I'd been studiously ignoring the value of my 403(B) over the past week -- but with the close of the market today I said, "What the hell," and had a look. A share of my (you guessed it) "socially responsible" fund has lost about a quarter of its value since the start of the year. Since I wasn't planning to cash out any time soon, it doesn't bother me too much -- I'm one of that shrinking group of Americans collecting a defined benefit pension, and since I've been convinced that the market has been overvalued for the past twenty years or so, my 403(B) really never got all that large.

To tell the truth, I've actually been kind of upbeat as the market's tanked. It seems that Barney Frank and friends did manage to work a little wrinkle into the bailout bill that makes it possible for government to turn a profit on its rescue of the financial industry -- and, stranger than fiction, Henry Paulson is ready to avail himself of the power to do exactly that. Paulson is ready to intervene by buying equity in the banks instead of just buying the crap that's been clogging the toilets of the credit markets.

On NPR today, there was coverage of a McCain rally -- one of his "town hall meetings" -- where some pathetic supporter was ranting about how an Obama victory would send the USofA sliding towards socialism. I'm quite sure that's not Obama's intention, and even more sure it's not Robert Rubin's nor Paul Volcker's intention but, as Jeanne Kirkpatrick said, "History is a better guide than good intentions."

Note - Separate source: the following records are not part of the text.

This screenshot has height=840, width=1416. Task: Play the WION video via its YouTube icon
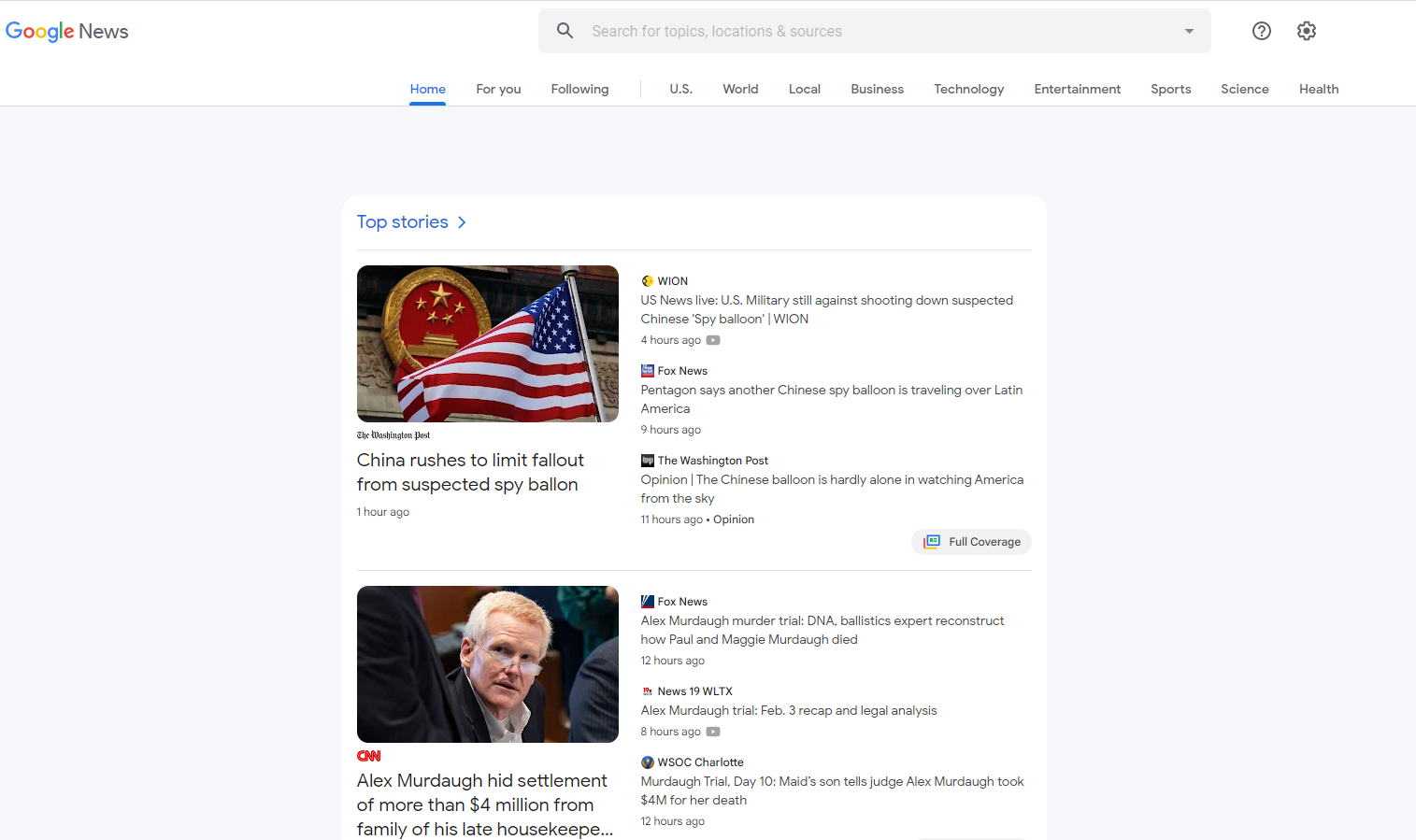point(713,340)
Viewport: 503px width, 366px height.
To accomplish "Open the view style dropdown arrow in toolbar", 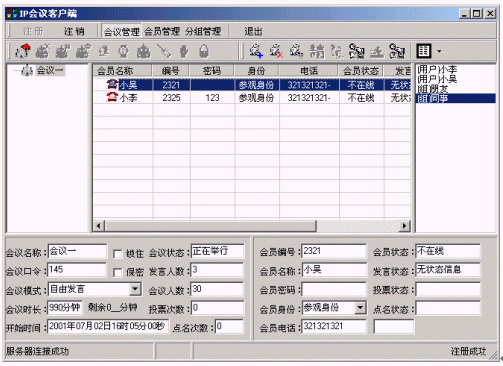I will (439, 51).
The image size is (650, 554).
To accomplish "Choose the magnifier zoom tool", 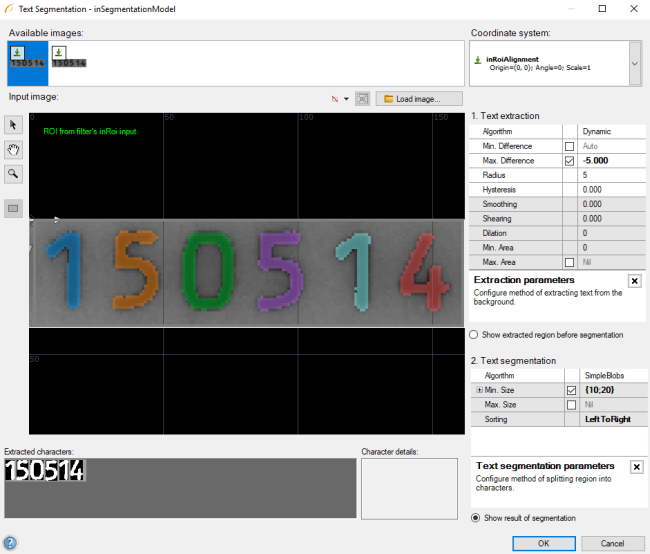I will click(14, 173).
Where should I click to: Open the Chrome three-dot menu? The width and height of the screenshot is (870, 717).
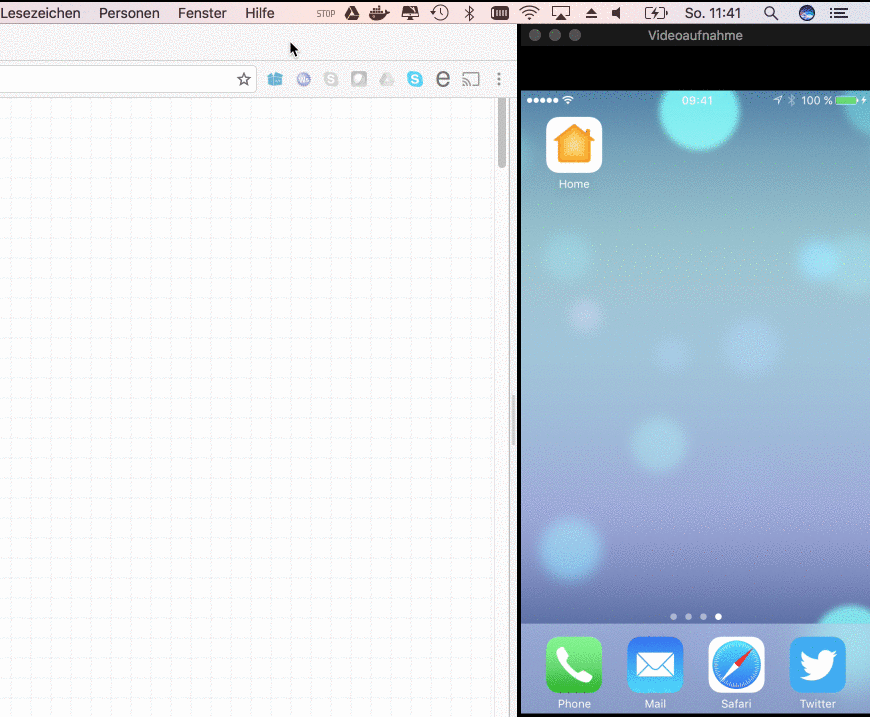click(499, 79)
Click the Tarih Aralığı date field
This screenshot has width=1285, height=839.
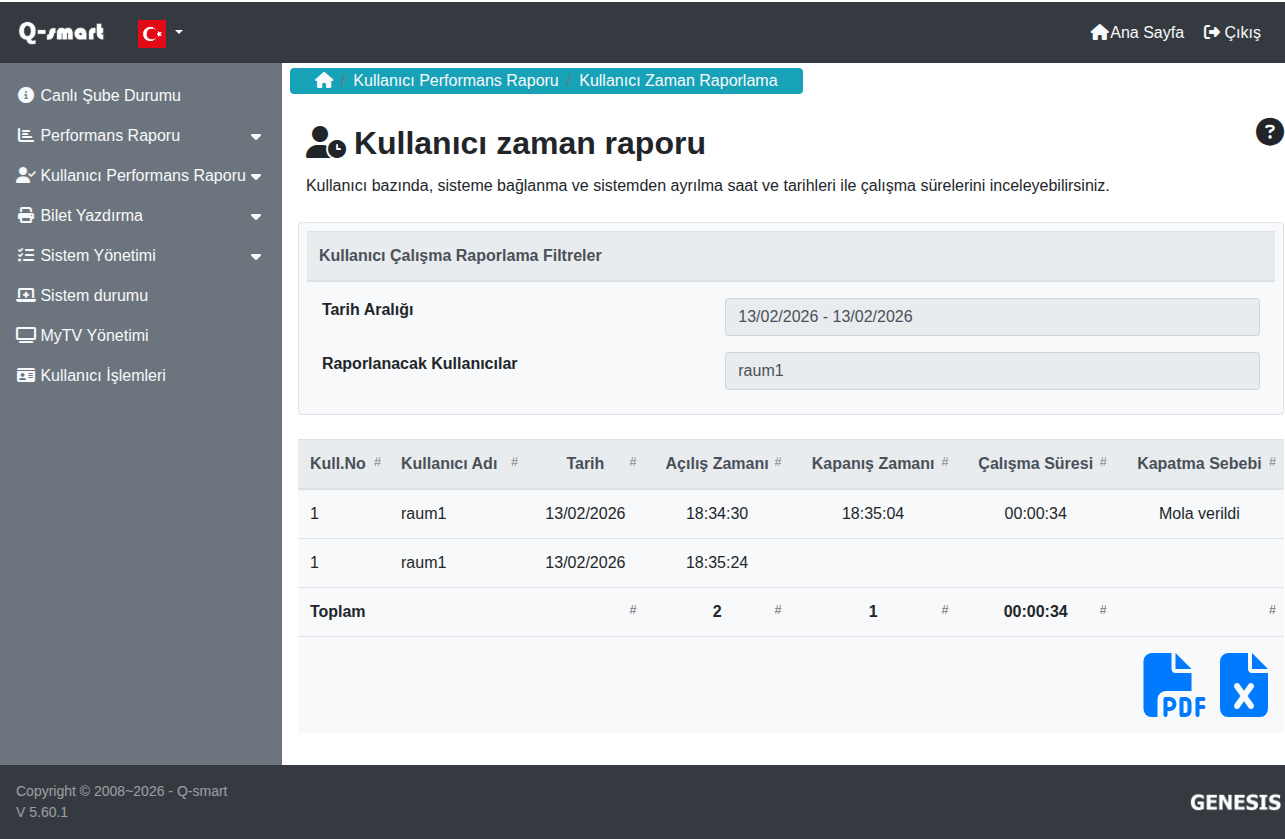tap(991, 317)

The last major capitalist meltdown, affectionately referred to as the "Great Depression," brought us "socialist" innovations like social security, unemployment insurance, and market regulation that worked fairly well (if not perfectly) until the Reaganauts and the minions of Milton Friedman tore it apart. There's good reason to hope that this latest meltdown will help us regain the ground that was lost to all the presidents who put their faith in Allen Greenspan -- and, if we're lucky, even make a little progress. National, single payer health insurance, for example, could do wonders for the bottom lines of GM, Ford, and Chrysler.

Hmmm.... where did I put that red flag? Oh! There it is!